Sono parole di fuoco quelle espresse al Sole 24 Ore dell'avvocato Roberto Marraffa, legale della Pfa Films, la società che distribuisce la pellicola About Elly al centro della storica ordinanza che ieri ha intimato a Yahoo! Italia di eliminare i link "pirata" che riconducevano al film iraniano, contribuendo a violarne il copyright. In realtà nel suo procedimento Marraffa aveva citato insieme a Yahoo! anche Google Italy Srl e Microsoft Srl, le controllate italiane dei colossi Usa, ma gli strali giudiziari nei loro confronti sono caduti, di fatto, per ragioni procedurali. Ovvero: sono stati citati i soggetti sbagliati perché non sono le Srl "nostrane" a controllare le attività di ricerca dei motori, ma le big company che risiedono negli Stati Uniti. Una svista? «Tutt'altro – spiega Marraffa – ma una citazione che segue il filo logico di una precisa economia processuale per portare allo scoperto anche questi signori quando dovessero compiere degli illeciti».

Si legge nella parte finale del documento, infatti, che il magistrato designato «inibisce a Yahoo! Italia Srl la prosecuzione e la ripetizione della violazione dei diritti di sfruttamento economico della Pfa Film Srl sul film "About Elly" mediante il collegamento a mezzo dell'omonimo motore di ricerca ai siti riproducenti in tutto o in parte l'opera, diversi dal sito ufficiale del film».

Ma cadono le altre accuse perché in realtà l'ordinanza del giudice Gabriella Muscolo, esperta di lunga data di diritto d'autore e tematiche industriali, ha recepito solo una parte, per quanto importante, delle richieste di Pfa. Oltre al tentativo di coinvolgere, almeno per ora, le filiali italiane di Google e Microsoft, viene meno proprio l'accusa di concorrenza sleale visto che «l'offerta di Pfa da un lato e di Google e Yahoo! dall'altro – si legge nell'ordinanza di ieri – non sono destinate a soddisfare le medesime o analoghe domande di mercato e tra loro non sussiste alcun rapporto concorrenziale (...)».

Gli esperti di diritto dell'informazione sembrano comunque prendere le parti di Yahoo!. Tra questi Guido Scorza, docente di diritto dell'informatica alla Sapienza di Roma, che porta a galla un altro problema: «Nella sostanza si tratta di un'ordinanza aberrante e colpisce che se da un lato si afferma la necessità di eliminare i link pirata dall'indicizzazione, dall'altro non è stato coinvolto nel provvedimento il gestore del sito pirata, sia per eventualmente sanzionarlo, sia per dargli la possibilità di difendersi. Perché il fatto che fossero siti illeciti è stato ritenuto un dato di fatto, ma non è stato accertato».

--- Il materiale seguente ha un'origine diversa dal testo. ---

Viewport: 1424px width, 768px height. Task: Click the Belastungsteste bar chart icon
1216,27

Più sfumato il giudizio sulla vicenda di Ernesto Apa dello studio Portolano Colella Cavallo: «Una pronuncia ben argomentata che effettua un'ampia ricognizione delle norme e dei precedenti, anche stranieri, in materia. Ma la decisione del tribunale di Roma su Yahoo! affronta un caso sostanzialmente identico a quello riguardante Google Images deciso il 26 gennaio 2011 dalla Corte di appello di Parigi. Ambedue i pronunciamenti qualificano il prestatore del motore di ricerca come caching provider, cioè come fornitore di un servizio di memorizzazione temporanea delle pagine internet, ma le conclusioni della corte francese sono opposte rispetto a quelle del giudice italiano. E cioè: pur riproducendo fra i suoi risultati di ricerca naturali link a siti pirata, il motore di ricerca in Francia non è stato ritenuto responsabile di alcuna violazione del copyright».

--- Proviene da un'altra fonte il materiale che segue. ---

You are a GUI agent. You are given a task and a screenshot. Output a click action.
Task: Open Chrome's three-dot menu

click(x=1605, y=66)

Un'ordinanza che farà comunque giurisprudenza, anche se Yahoo! è stata "pizzicata" solo perché non ha rimosso dei link che già gli erano stati segnalati, visto che una censura preventiva dei risultati di ricerca derivanti da un algoritmo automatico non sembra possibile. Sullo sfondo, la "madre" di tutte le cause in materia: quella tra Youtube e Mediaset sui video del Grande Fratello, dove sempre il Tribunale di Roma diede ragione a Mediaset, mentre su una causa del tutto simile, in Spagna, l'esito fu opposto.